The South China Sea appeared composed mostly by individuals of Lineage A, suggesting the origin of this lineage in this northernmost location of our collections, very likely due to the enclosure of this marginal sea during glacial periods of the Pleistocene (Wang, 1999). The relative frequency of Lineages B and C, however, are similar in the Pacific Ocean side, the Sea of Japan, and the East China Sea, making impossible to assign the correct origin of them and suggest that biological characteristics of this fish and physical factors of these waters might have homogenized them during Pleistocene interglaciations (Kimura, 1996; Kitamura et al., 2001). Supporting the formation of two lineages driven by Pleistocene glaciations in similar regions of Lineage B and C here, Bae et al. (2020) also found two lineages of the grass puffer Takifugu niphobles in the Japan Sea, East China Sea, Yellow Sea and the Pacific Ocean region, using the mtDNA COI. The frequency of the COI haplotypes in their samples allowed Bae et al. (2020) to assign these lineages to their correct origin. Thus, inferring the origin of lineage B and C would perhaps require the sequence of other genes with slower mutation rate than the mtDNA control region, as neither bayesian approach (Fig. 2A) nor maximum likelihood analyses (Fig.
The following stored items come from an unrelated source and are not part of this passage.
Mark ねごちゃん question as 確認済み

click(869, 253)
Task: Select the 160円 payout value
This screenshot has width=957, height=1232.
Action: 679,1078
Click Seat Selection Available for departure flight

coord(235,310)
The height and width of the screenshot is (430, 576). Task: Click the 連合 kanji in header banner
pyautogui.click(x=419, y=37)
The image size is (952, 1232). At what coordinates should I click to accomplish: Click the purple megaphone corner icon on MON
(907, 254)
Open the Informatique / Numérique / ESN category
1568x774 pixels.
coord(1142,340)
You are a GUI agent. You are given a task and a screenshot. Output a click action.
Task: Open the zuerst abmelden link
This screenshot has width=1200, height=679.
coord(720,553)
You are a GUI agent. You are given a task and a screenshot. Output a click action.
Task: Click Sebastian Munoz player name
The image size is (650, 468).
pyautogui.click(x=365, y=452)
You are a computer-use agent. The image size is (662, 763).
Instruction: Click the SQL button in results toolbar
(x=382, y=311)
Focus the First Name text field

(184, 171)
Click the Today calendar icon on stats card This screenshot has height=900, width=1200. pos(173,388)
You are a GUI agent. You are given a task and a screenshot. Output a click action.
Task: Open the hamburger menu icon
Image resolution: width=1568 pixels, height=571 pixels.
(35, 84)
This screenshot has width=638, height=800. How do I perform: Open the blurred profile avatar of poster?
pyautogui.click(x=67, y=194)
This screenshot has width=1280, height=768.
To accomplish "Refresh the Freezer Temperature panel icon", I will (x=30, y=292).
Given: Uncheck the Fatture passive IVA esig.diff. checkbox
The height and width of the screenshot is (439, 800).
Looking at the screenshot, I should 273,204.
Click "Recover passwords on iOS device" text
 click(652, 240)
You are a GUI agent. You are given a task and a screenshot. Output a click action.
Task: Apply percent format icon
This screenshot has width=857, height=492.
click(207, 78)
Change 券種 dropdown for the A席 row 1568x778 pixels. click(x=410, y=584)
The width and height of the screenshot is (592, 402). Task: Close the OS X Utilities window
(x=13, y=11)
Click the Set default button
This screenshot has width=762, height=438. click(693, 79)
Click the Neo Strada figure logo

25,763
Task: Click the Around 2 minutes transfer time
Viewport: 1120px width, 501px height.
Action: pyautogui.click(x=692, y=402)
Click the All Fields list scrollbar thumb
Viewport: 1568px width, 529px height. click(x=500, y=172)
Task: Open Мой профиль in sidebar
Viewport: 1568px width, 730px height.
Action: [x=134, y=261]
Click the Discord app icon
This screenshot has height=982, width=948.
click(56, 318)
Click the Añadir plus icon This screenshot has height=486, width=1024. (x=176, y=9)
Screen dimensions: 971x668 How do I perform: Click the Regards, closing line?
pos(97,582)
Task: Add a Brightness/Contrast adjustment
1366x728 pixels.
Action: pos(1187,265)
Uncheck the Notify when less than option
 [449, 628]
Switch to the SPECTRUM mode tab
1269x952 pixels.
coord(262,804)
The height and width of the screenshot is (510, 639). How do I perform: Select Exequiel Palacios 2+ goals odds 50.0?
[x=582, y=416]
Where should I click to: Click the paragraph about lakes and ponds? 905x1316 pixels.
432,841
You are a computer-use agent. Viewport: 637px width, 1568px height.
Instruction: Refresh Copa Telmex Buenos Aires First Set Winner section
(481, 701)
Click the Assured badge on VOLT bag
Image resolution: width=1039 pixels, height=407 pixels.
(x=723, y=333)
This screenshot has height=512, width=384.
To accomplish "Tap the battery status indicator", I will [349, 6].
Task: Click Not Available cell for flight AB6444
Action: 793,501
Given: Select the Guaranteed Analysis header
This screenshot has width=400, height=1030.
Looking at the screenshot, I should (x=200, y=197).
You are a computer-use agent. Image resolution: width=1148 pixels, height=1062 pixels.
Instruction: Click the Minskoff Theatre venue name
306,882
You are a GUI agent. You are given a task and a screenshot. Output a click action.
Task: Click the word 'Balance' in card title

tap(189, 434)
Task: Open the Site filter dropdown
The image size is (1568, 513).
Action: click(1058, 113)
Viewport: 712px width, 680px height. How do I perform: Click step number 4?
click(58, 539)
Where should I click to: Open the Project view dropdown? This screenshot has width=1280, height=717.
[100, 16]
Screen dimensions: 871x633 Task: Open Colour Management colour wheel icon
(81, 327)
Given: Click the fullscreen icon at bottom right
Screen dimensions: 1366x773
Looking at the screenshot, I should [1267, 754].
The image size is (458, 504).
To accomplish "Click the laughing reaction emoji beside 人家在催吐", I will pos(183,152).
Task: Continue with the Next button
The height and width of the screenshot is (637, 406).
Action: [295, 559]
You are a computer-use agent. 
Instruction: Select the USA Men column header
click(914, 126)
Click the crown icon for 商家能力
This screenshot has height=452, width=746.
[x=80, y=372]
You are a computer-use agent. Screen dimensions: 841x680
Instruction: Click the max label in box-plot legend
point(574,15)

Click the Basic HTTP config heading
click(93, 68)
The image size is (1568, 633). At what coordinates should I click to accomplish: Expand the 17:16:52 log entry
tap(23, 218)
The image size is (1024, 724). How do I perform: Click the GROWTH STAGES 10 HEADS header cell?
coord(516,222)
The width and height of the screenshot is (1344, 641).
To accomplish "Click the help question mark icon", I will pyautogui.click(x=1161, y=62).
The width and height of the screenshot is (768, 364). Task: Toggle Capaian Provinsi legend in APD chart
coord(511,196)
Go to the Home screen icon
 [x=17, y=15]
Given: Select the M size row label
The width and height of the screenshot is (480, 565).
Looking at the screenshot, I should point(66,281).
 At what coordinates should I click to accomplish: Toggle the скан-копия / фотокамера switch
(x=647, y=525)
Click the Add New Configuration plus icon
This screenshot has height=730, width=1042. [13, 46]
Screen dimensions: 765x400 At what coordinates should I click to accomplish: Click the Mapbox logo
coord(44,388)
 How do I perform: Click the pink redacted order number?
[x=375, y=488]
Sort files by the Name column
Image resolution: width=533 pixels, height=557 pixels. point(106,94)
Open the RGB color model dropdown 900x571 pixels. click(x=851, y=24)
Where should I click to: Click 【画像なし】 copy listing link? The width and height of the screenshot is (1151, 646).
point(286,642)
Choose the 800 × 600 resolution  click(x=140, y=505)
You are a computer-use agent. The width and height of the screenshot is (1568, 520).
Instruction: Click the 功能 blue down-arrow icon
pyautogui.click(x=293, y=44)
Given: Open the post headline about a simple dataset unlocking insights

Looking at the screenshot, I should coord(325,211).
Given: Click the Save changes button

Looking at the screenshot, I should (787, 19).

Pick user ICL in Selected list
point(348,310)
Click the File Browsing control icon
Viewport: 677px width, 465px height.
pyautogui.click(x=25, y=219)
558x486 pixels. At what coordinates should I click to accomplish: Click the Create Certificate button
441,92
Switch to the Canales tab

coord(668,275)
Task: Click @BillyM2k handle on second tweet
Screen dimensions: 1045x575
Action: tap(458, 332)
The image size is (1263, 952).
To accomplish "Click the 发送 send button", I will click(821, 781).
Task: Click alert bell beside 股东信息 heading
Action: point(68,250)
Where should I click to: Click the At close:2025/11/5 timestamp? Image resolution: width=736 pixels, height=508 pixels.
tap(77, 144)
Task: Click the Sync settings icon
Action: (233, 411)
S1) provide enough information to assign them to a unique marginal sea.
The expansion time calculated the female effective population size of black sea bream lineages coincides with the rise of sea levels during interglacial periods around 300,000 and 150,000 years ago (Table 4 and Fig. 3B), which might have led this species to homogenize more intensively in the Northwestern Pacific.
Further studies of populations genetics in black sea bream will benefit from the use of more polymorphic loci from the nuclear genome. These loci will be useful to assess the contemporary population connectivity of this fish. However, studies such as from Bae et al. (2020) suggest that the mito and nuclear patterns (with microsatellite loci) of coastal marine fishes in the Northwestern Pacific are similar.
In the present study, we assess the population genetic structure of black sea bream and test whether the glacial-interglacial periods of the Northwestern Pacific Ocean played a role in the divergence and distribution of its populations. To test this hypothesis, we used 1,046 sequences of the mitochondrial control region from black sea breams distributed in almost the entire coast of Japanese waters and combined them with 118 sequences from other marginal regions. We observed the presence of three different lineages of black sea bream with signatures of population expansion during interglacial periods of the Pleistocene. The sequences of these lineages are carried by black sea bream populations inhabiting Japanese waters suggesting that, although separated in the past, they have already homogenized. Our results highlight the role of historical climate fluctuations into the genetic structure of coastal marine fishes of the Northwestern Pacific and provide useful information for the fisheries management of black sea bream. Based on our results, we recommend managing black sea bream as a single stock in Japan until more studies using more polymorphic nuclear DNA markers clarify the absence or presence of any contemporary barrier.